No matter how different your new career trajectory may seem, you should be able to identify some relevant skills and experience that will benefit you. Before you commit to taking the career pivot plunge, take some time to brainstorm the transferable skills that may be beneficial to you in your new career.
Story time! I decided to learn to ski in my late 20s. I was the only person in my beginner class over four feet tall. Within 20 minutes, my fellow students, none of whom reached my knee, were literally skiing circles around me. All I accomplished was skiing backwards down a small hill and nearly crashing into a building. (No… it wasn’t intentional.)
The journey wasn’t easy (or short), and it was full of falls and nasty bruises. I got frustrated VERY quickly. The boots hurt my feet. The snow hurt my butt from falling all over the place. And, while I’m not going to be zooming down black diamonds anytime soon, in the end, I did learn to ski.
Just like I didn’t learn to ski in a day, your career pivot will most likely not happen overnight.

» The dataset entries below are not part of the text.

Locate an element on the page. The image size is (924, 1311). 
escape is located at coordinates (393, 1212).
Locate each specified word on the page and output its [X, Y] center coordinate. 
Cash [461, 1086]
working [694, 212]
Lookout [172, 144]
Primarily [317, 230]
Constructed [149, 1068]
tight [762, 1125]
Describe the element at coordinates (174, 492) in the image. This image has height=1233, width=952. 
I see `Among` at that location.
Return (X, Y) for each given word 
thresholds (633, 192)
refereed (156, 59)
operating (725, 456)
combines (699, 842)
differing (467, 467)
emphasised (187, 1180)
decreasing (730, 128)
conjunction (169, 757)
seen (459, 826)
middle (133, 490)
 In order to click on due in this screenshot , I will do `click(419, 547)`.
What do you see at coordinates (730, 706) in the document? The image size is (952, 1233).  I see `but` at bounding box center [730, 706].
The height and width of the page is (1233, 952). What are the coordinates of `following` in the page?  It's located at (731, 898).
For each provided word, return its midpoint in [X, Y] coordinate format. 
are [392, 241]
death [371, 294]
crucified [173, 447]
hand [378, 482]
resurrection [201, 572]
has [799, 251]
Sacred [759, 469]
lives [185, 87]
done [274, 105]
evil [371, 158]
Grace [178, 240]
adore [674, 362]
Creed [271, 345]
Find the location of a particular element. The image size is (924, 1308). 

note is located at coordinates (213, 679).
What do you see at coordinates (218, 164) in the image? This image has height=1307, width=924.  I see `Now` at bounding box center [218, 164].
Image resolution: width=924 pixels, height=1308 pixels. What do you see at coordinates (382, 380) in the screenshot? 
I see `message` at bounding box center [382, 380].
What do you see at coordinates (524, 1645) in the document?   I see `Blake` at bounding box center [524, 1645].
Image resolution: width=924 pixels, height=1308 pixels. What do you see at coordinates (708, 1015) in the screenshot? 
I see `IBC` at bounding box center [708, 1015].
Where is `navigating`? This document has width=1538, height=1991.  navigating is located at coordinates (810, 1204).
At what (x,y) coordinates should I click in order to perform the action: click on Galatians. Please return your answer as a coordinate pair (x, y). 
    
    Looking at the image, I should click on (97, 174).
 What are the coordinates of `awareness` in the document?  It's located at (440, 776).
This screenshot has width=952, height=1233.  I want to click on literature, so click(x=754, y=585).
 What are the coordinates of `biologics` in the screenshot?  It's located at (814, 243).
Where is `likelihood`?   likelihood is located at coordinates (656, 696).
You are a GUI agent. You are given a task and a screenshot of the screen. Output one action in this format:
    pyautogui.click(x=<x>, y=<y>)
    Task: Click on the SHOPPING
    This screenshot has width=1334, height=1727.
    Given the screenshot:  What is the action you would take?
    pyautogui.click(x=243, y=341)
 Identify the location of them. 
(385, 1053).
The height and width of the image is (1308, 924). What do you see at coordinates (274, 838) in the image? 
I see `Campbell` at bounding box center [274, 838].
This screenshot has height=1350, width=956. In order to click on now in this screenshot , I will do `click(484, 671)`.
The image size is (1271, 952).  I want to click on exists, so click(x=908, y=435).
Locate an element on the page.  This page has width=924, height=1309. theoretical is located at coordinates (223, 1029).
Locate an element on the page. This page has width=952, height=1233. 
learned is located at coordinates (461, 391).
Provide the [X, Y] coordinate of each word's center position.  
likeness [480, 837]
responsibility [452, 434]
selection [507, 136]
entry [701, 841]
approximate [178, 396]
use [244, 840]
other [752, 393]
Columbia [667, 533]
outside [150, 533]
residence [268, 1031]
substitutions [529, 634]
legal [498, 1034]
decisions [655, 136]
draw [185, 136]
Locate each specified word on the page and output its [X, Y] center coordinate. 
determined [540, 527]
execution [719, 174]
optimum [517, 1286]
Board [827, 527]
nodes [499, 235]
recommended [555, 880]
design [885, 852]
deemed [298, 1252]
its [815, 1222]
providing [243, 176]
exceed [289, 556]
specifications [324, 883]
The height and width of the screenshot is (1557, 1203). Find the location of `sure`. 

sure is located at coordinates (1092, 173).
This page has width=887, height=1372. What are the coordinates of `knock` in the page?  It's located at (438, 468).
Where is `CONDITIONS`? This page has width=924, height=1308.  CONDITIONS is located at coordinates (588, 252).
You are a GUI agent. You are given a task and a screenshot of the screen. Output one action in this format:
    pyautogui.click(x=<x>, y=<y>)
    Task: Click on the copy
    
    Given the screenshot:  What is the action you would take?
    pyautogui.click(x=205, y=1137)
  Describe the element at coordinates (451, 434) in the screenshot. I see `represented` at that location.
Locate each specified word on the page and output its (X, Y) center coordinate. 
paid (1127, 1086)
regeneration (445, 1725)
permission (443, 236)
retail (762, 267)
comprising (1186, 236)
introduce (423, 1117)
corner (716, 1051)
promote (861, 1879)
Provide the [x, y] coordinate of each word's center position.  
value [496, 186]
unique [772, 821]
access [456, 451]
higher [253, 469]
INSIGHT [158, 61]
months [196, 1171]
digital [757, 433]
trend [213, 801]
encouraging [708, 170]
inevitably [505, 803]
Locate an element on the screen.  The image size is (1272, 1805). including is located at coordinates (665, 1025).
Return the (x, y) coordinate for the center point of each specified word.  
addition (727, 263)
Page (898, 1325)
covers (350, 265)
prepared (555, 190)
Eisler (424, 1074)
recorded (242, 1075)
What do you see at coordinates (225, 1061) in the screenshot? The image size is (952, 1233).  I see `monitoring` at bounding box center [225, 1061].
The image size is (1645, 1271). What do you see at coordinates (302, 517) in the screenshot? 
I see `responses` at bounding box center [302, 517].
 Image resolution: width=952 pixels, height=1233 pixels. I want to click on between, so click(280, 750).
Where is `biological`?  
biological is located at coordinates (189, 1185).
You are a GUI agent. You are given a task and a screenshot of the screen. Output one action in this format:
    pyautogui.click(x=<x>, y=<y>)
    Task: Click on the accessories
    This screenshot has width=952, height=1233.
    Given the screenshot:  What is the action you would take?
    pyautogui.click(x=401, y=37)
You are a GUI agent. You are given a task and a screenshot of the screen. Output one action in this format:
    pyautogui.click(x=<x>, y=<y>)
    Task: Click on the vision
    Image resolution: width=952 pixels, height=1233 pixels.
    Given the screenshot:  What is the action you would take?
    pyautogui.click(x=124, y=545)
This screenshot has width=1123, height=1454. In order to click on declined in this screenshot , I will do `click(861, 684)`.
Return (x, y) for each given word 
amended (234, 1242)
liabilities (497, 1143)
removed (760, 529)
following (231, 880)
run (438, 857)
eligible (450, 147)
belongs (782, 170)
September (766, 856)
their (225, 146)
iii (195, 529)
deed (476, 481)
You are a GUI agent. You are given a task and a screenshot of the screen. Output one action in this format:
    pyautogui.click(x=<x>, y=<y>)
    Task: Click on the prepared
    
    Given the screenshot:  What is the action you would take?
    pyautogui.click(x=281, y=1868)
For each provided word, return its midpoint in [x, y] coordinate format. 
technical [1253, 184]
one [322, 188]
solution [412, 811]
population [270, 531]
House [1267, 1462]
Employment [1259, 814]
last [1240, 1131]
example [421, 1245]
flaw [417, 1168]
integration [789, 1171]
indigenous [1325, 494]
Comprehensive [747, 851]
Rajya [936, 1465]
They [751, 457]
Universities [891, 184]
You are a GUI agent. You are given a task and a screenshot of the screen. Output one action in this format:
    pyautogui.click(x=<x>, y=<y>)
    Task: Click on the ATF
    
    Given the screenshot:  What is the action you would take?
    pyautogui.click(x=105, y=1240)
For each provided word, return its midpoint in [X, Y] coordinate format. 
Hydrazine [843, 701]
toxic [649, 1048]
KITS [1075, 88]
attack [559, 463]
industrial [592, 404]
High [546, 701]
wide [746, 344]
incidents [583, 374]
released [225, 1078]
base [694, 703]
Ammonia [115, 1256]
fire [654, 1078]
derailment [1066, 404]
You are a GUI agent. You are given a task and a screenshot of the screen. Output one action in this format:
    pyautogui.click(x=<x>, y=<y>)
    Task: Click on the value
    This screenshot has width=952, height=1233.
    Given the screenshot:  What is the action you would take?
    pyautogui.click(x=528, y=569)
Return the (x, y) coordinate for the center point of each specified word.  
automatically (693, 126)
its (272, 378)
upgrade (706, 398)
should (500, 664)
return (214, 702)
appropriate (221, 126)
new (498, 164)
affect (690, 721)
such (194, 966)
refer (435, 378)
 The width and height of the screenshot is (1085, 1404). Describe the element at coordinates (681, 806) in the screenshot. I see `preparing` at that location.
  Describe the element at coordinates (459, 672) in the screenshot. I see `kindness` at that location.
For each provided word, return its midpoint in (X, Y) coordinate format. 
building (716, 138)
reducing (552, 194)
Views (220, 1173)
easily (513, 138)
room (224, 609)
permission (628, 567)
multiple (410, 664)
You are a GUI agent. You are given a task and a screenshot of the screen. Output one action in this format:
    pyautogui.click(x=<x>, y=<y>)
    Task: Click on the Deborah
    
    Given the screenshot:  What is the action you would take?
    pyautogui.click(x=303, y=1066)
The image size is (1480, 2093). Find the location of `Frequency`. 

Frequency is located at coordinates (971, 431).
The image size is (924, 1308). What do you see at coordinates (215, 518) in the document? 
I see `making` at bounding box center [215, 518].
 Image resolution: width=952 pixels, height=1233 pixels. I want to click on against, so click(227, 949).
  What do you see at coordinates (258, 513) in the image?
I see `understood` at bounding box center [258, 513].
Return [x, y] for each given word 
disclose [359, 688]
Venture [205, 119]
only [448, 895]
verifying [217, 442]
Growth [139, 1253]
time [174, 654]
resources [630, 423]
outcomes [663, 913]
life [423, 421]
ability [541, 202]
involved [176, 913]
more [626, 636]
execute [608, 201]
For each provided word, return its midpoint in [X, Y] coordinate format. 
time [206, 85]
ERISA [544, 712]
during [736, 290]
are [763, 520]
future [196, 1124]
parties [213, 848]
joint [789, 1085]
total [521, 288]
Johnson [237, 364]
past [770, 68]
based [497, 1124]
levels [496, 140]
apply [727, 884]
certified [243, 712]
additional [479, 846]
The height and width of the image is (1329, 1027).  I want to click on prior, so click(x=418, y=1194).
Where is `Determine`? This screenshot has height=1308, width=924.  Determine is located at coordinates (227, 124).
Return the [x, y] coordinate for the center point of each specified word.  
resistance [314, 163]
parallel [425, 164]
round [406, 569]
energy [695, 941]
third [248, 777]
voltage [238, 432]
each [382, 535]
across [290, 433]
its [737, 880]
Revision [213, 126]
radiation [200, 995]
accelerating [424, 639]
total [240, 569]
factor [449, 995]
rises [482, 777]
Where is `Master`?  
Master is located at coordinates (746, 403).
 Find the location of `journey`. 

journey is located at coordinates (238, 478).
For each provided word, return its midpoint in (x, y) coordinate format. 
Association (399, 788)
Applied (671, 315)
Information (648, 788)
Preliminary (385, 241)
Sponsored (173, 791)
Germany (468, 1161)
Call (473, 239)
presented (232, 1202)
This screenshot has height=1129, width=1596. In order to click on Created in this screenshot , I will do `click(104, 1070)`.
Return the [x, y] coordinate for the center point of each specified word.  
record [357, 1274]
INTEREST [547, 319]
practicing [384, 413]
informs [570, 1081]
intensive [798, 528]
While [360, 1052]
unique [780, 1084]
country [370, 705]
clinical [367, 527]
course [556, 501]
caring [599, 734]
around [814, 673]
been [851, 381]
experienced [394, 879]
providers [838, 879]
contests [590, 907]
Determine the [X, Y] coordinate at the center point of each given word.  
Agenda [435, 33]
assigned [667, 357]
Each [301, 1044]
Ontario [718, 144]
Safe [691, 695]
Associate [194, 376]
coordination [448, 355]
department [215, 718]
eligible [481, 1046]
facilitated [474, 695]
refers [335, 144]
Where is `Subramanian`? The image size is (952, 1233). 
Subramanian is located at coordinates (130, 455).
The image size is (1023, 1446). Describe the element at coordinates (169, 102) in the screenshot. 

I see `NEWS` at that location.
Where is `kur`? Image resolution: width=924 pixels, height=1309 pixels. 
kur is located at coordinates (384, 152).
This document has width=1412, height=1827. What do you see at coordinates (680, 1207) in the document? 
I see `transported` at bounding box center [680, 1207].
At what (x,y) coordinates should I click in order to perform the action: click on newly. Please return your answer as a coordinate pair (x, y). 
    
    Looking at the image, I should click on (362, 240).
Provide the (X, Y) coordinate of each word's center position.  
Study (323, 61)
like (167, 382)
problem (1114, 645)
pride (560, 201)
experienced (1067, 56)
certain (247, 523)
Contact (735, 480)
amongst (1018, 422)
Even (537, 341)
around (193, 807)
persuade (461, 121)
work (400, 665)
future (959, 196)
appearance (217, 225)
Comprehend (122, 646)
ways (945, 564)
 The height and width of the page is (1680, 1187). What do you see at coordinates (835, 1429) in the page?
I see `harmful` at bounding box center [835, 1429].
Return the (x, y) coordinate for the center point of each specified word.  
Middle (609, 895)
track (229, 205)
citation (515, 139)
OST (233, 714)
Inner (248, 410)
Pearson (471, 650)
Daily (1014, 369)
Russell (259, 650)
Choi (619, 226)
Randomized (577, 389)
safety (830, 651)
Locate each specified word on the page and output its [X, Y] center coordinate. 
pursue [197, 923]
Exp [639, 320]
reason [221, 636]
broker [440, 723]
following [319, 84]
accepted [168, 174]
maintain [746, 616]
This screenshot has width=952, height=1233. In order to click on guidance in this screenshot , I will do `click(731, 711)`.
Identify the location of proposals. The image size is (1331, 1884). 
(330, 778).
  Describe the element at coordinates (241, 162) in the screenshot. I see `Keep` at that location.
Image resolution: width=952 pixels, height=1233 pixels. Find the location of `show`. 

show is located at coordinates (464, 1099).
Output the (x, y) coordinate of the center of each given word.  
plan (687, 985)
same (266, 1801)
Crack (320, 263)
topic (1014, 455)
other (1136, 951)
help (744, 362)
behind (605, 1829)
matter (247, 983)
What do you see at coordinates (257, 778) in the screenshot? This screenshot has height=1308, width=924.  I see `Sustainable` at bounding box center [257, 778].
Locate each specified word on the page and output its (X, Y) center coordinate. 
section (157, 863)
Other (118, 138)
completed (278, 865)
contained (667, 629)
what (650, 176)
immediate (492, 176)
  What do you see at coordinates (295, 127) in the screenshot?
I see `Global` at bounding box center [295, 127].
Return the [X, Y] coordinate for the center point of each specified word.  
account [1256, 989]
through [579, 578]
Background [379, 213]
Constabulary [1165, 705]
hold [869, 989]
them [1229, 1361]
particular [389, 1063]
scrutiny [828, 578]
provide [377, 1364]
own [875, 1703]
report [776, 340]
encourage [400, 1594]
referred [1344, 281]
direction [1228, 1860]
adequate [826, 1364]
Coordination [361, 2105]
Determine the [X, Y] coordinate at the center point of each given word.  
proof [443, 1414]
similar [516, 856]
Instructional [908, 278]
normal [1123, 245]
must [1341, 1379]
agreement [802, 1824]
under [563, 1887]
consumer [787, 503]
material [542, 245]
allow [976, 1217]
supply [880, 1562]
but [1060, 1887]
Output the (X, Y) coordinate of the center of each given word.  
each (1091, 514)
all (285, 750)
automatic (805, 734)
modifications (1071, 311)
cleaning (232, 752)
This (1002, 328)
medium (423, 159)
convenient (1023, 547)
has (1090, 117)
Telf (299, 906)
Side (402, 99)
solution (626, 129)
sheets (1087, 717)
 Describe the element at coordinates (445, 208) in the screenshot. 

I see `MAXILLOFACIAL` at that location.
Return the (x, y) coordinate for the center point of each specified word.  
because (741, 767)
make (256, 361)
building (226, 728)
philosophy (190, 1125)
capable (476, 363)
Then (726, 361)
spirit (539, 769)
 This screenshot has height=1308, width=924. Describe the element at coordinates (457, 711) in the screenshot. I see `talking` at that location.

It will take introspection, planning, and you’ll likely stumble and/or question your decision along the way.
You may even find yourself having some“WTF am I doing?” moments as you identify, start and grow in your new career.
“Sometimes I do [have those “WTF” moments], especially when I hire someone for a legal role and am so impressed with what they have done with their careers. But, then I remind myself of all the people I have placed and the impact that has had on them and the business and I know I made the right decision,” said Mazal Menasche, a former Florida-based lawyer who is now a recruiter in New York City.
At the end of the day, no matter how difficult or confusing things get, make sure you embrace and enjoy the journey.